Persistent did some really nifty work with the trail-blazing TV show Satyameva Jayate (SJ) last year. Aamir Khan and the producers of SJ were very keen that the show should have a strong participative element continuing after the show, and also wanted to have a quick and ongoing sense of the audience responses to the (controversial!) themes the show raised. The challenge was to convert huge amounts of unstructured data (e.g. 1 – 1.5 million tweets, posts on FB and other messages after each show) into a reliable assessment of audience sentiment within just a few days (each episode was aired on a Sunday. The assessment had to be completed by the following Friday!). The challenge was particularly pronounced before and immediately after the first episode because the whole concept was new.

While sentiment analysis is not a new problem, SJ posed some complicating factors. Audience communication was in a mix of languages with English interspersed with the local lingua franca. The messages were emotionally-laden. Many messages (particularly those submitted to the show’s website and on FB) had long paragraphs, and partitioning these appropriately was a challenge. SJ’s producers wanted only 60 representative messages from the million+ submitted to be shown on the website – how were these to be picked? Further, since the show was dealing with controversial issues like child sexual abuse and disability, the messages displayed on the website had to be clear of any identifiers that could intrude into anyone’s privacy.

At the end of all this analysis, Aamir Khan and the producers were interested primarily in the 60 representative messages, a dashboard giving a bird’s-eye view of the responses, and, most importantly, an insights analysis that would suggest post-show follow-up and advocacy.

The key to this entire process proved to be what we have referred to as an innovation sandbox in 8 Steps to Innovation. Here the sandbox focused on the rapid creation of a dictionary after the first episode, and the development of a proprietary tool that would attach a sentiment tag (on a scale of -5 to +5) to each message. Rapid validation of the performance of this tool was an important step in making sure that the analysis of audience response was accurate. A 5 social scientist team (with a background in ethnographic research) made significant contributions to the entire interpretation process.

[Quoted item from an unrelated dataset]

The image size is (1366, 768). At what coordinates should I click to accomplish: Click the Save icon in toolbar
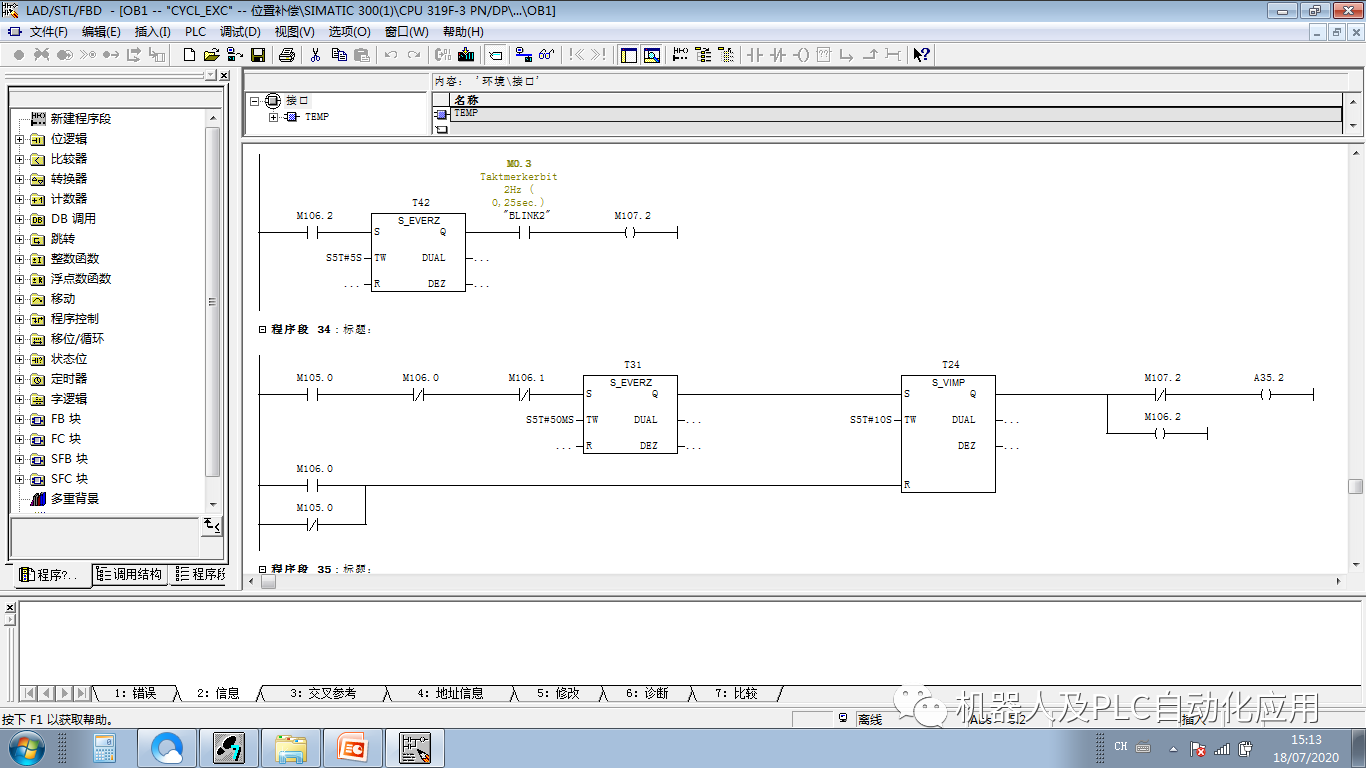click(257, 55)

SJ was a highly successful show. It generated 15 million responses, from 8 million unique community members. Aamir Khan was able to take some of the issues to the highest authorities in the land and, in some cases, have almost immediate action taken to change laws and policies. All this was possible because of the rapid and accurate analysis of audience sentiments soon after each show, based on the Persistent system.